The idea started at Eastern Illinois University amongst a group of coworkers. The concept at hand was the intersection of pop culture and economics, and the use of the former as a teaching tool in order to build excitement and interest in the subject matter.

“We thought there were lots of lessons contained in pop culture that sort of meshed with what we were doing in our textbooks in a much more dry fashion,” Grant said. 

Going off this, the decision was made to go through a show from start to finish and employ it as an illustration of economic principles. These discussions occurred around the same time Seinfeld ended its run on air. It was at this point that “The Economics of Seinfeld” was born. Armed with DVDs of the sitcom, Grant set to work.

“We went through an episode every day or two and then discussed various scenes and whether it was a good illustration or a bad illustration. Then [we] ultimately decided on what to clip with some fairly primitive technology at the time. It’s time-consuming,” Grant said. “My wife at the time mocked me mercilessly every time I would go turn on Seinfeld. She’d go, ‘what are you doing, some more “research”?’”

The project took a year. The process involved watching an episode followed by a discussion of potential applications with a colleague. Once relevant clips were chosen, they were uploaded to the project’s website so teachers could use the clips to demonstrate a point without hunting through thirty-minute episodes. 

The impact of the project was unexpected, and “The Economics of Seinfeld” was met with surprising success.

“At the beginning, of course, the series was a lot fresher. But we had our website and we were getting half a million hits a day. Something like that says people were very interested in watching these things,” Grant stated. “We thought it was only economics teachers that were going to watch it and economics teachers are pretty boring people, to be honest with you. But it seemed to have an audience that went beyond econ teachers.”

The website also garnered coverage and mention from a variety of news organizations, including the New York Times, Businessweek, Wall Street Journal, the Economist and National Public Radio’s (NPR) Planet Money podcast. In 2014, Danielle Kurtzleben wrote an article on Vox recommending the reader “click through and while away the rest of your afternoon watching your favorite beloved Seinfeld clips.
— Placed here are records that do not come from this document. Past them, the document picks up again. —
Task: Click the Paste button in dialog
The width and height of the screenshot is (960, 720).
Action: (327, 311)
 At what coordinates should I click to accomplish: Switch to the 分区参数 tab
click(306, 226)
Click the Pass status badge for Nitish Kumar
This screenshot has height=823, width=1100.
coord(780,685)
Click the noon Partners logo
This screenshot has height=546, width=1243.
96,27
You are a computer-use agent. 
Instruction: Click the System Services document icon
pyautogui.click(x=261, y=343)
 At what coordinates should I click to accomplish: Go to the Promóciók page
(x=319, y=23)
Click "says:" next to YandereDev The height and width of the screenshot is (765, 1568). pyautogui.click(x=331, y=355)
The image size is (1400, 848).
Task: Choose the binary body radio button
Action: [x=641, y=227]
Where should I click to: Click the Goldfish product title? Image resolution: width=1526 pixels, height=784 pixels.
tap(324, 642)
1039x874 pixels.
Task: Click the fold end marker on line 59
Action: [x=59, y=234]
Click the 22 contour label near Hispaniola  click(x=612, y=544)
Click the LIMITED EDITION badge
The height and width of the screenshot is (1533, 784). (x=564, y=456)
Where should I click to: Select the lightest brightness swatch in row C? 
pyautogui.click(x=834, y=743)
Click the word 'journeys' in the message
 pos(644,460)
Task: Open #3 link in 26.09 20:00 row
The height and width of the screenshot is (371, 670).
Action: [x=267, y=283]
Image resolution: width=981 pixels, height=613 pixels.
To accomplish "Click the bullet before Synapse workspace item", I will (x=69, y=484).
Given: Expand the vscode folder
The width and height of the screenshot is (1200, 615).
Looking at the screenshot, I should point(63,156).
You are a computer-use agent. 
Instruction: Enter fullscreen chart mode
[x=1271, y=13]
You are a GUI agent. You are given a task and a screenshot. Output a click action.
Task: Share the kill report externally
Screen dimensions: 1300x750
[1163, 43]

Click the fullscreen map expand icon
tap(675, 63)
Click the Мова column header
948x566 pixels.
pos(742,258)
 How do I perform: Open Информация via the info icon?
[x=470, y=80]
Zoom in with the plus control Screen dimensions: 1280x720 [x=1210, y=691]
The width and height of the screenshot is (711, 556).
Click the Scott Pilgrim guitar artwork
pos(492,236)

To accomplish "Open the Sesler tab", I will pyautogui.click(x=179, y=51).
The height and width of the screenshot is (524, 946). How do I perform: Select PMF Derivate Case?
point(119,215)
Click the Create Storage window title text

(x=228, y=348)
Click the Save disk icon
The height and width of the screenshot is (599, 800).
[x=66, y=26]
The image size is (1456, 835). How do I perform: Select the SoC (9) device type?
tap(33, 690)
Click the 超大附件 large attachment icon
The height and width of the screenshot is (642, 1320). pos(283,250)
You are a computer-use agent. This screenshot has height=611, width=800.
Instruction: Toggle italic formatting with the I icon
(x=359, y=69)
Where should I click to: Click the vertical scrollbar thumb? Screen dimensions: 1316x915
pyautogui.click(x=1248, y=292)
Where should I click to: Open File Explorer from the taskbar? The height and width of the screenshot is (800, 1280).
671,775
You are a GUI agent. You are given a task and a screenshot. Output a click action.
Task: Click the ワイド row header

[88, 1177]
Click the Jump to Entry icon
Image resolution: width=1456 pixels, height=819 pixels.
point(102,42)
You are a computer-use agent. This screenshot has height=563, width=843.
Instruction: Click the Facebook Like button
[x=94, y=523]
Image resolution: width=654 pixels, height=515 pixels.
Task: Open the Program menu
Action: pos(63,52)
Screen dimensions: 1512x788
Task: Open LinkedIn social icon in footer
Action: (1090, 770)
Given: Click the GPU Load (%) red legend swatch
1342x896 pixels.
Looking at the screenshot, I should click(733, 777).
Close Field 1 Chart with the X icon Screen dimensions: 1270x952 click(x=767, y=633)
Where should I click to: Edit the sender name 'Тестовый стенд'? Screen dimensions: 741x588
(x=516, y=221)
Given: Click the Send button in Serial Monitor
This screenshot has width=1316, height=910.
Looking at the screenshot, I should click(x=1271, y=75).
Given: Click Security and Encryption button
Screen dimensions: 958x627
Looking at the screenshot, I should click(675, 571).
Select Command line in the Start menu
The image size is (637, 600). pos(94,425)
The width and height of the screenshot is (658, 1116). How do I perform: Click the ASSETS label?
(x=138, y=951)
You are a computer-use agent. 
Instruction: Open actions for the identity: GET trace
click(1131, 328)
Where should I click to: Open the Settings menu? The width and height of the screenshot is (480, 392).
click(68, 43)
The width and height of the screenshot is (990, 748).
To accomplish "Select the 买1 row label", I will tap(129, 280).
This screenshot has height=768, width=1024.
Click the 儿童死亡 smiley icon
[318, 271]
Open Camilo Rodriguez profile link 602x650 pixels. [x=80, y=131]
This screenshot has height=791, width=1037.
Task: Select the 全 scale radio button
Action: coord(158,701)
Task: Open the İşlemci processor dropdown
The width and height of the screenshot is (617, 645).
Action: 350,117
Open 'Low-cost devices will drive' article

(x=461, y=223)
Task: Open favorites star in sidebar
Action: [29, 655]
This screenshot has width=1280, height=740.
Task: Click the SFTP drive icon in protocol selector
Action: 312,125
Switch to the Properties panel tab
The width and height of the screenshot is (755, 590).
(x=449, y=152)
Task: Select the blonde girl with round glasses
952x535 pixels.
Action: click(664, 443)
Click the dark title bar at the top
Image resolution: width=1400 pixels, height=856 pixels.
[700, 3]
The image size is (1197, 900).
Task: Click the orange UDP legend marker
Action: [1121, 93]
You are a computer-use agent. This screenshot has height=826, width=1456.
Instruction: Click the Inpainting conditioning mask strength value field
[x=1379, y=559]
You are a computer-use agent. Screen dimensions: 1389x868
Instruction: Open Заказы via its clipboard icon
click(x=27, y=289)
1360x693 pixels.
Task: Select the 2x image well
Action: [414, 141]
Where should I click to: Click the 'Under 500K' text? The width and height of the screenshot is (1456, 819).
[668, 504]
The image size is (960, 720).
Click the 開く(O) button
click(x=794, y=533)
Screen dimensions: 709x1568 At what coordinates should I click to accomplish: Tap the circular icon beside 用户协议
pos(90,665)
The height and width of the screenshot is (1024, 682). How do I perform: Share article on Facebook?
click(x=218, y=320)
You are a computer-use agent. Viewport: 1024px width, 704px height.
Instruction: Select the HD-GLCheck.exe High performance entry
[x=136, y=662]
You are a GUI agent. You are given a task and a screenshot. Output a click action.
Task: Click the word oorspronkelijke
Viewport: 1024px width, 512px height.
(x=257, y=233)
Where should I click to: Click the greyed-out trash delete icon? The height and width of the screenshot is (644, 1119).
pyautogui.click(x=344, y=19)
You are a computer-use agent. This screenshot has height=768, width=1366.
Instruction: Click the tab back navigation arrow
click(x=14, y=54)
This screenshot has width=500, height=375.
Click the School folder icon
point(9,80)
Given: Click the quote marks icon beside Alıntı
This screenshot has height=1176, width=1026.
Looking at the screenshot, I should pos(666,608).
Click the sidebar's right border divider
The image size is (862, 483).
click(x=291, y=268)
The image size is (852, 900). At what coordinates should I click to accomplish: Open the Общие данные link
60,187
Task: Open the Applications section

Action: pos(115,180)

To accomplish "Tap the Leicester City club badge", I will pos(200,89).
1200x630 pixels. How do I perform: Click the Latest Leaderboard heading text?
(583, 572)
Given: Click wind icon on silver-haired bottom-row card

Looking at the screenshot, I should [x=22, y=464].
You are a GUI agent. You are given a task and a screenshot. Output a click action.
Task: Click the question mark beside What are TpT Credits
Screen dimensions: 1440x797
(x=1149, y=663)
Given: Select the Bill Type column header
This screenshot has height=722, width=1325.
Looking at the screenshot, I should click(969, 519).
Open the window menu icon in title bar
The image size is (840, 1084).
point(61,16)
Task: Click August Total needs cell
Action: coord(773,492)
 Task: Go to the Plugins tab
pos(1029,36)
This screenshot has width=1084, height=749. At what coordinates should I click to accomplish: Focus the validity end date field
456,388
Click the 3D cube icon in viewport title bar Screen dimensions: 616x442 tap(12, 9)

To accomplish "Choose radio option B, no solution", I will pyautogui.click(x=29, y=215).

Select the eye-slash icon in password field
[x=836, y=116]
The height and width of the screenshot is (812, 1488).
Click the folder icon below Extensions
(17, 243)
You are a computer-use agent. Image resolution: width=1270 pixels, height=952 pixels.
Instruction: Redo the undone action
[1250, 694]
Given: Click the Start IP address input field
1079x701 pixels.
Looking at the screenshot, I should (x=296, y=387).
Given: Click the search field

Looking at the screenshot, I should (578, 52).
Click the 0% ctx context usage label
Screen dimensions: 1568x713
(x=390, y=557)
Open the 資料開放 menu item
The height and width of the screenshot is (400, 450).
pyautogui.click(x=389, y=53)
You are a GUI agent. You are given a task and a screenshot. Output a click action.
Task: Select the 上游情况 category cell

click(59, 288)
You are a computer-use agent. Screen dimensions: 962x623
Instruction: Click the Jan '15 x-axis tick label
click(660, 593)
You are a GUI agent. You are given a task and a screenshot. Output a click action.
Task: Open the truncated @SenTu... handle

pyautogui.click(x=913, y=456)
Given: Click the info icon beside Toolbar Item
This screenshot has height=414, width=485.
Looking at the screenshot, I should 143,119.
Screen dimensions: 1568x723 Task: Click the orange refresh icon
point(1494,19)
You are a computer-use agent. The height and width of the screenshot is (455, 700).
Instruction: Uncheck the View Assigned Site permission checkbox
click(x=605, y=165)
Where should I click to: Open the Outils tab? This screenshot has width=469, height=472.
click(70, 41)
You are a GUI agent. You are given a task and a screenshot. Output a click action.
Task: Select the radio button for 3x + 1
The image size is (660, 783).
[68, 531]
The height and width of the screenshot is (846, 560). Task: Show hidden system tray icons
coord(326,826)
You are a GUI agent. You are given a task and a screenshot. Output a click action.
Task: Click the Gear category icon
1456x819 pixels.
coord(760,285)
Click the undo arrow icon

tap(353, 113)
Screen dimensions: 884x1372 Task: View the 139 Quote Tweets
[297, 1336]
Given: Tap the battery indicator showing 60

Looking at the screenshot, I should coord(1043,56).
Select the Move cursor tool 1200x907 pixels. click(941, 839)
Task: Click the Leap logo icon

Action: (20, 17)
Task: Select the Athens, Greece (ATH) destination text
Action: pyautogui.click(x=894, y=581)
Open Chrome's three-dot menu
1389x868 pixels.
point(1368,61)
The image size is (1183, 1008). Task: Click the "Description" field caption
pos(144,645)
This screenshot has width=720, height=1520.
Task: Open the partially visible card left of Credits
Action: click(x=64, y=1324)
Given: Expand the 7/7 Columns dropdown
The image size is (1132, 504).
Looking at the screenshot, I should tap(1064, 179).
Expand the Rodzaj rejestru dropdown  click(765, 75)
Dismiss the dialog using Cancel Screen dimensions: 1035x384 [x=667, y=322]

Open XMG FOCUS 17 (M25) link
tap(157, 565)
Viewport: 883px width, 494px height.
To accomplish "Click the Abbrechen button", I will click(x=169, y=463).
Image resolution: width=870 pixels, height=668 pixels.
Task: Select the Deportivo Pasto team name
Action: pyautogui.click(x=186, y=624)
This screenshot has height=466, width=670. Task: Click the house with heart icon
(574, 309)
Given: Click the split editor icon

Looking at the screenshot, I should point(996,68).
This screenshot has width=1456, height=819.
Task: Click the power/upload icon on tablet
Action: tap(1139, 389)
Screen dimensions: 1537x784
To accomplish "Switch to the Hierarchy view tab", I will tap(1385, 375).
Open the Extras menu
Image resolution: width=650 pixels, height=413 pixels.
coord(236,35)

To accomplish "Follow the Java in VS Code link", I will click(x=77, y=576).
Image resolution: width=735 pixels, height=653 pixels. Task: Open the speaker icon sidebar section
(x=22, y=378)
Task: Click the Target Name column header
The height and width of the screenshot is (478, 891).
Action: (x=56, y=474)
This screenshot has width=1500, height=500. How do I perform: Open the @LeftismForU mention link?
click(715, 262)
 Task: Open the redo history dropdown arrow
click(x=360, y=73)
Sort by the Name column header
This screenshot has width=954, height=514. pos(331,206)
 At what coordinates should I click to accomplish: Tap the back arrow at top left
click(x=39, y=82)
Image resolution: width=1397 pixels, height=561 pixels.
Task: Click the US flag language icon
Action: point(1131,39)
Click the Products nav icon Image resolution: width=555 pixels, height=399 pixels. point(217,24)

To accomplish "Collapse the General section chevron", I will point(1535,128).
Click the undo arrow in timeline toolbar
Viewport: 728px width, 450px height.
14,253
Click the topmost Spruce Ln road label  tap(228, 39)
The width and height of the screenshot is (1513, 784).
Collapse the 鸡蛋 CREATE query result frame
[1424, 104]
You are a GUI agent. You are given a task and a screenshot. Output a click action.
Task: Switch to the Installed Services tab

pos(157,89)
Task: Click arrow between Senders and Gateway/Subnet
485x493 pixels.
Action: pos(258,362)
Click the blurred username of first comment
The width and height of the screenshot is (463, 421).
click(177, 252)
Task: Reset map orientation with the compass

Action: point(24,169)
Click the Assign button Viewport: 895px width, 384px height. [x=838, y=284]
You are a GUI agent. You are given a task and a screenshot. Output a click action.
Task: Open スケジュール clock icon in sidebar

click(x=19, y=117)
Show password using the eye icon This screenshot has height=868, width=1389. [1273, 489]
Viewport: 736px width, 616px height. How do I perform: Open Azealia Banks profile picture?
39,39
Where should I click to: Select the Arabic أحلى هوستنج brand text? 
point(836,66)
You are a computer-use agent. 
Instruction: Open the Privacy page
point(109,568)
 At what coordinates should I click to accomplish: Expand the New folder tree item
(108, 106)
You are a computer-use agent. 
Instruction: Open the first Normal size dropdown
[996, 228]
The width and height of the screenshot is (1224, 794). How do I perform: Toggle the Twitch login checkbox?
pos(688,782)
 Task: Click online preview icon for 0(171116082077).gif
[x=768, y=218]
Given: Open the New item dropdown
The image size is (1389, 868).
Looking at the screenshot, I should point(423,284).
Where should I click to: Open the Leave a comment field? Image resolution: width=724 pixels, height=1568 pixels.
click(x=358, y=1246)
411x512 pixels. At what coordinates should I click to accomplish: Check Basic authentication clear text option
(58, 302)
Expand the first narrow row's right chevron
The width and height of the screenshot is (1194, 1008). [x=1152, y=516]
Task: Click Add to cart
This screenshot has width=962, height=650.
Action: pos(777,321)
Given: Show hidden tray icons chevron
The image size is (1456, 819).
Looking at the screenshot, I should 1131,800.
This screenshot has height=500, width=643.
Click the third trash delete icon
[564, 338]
It’s not wasting time; it’s educational.”

What makes Seinfeld the optimal show for such an examination? The key, Grant explained, is the show’s use of decisions.

“Economics is all about how people make the choices that they make. And there is nothing going on in Seinfeld, except people making decisions all of the time,” Grant said. “The decisions they’re making and the decisions that you and I make every day are all economic decisions. So there are some nice illustrations in Seinfeld that sort of resonate with people because their lives are actually a lot like those people’s lives.”

For example, Grant’s favorite episode of the show revolves around the “Soup Nazi,” a renowned vendor who is known to humiliate customers. But it still offers lessons about economics.

“There are lots of great concepts that are illustrated in that about the market,” Grant said. “When you have a monopoly and you’re the only person who does it this well you can get away with a lot of crap that for sure people wouldn’t ordinarily put up with if they had other choices.”

Discussion of the project in the press continues and Grant said that he did an interview for a podcast with Bloomberg recently. The website was even adapted into a book, which Grant keeps a copy of in his office.

While “The Economics of Seinfeld” has found its conclusion, further projects lie ahead for Grant in the realm of pop culture and teaching. Along with Linda Ghent, cofounder of the website, he will be spending his spring break discussing a future project that will explain game theory via the popular show “Game of Thrones”.

“We’re calling it Game Theory of Thrones: outwit your opponent, get your way every time,” Grant said. “So we’re very excited about that.”

Grant sees “The Economics of Seinfeld” as a demonstration of a successful means by which economics can be taught. Shows from “Seinfeld” to “Game of Thrones” can provide all sorts of educational opportunities if seen through the right lens.

“If you want students to learn about economics, maybe it’s worthwhile to meet them on their home ground,” Grant said. “Because economics is about decisions and nobody goes a day without making a decision about something. It’s everywhere, including in the places that you love the most.”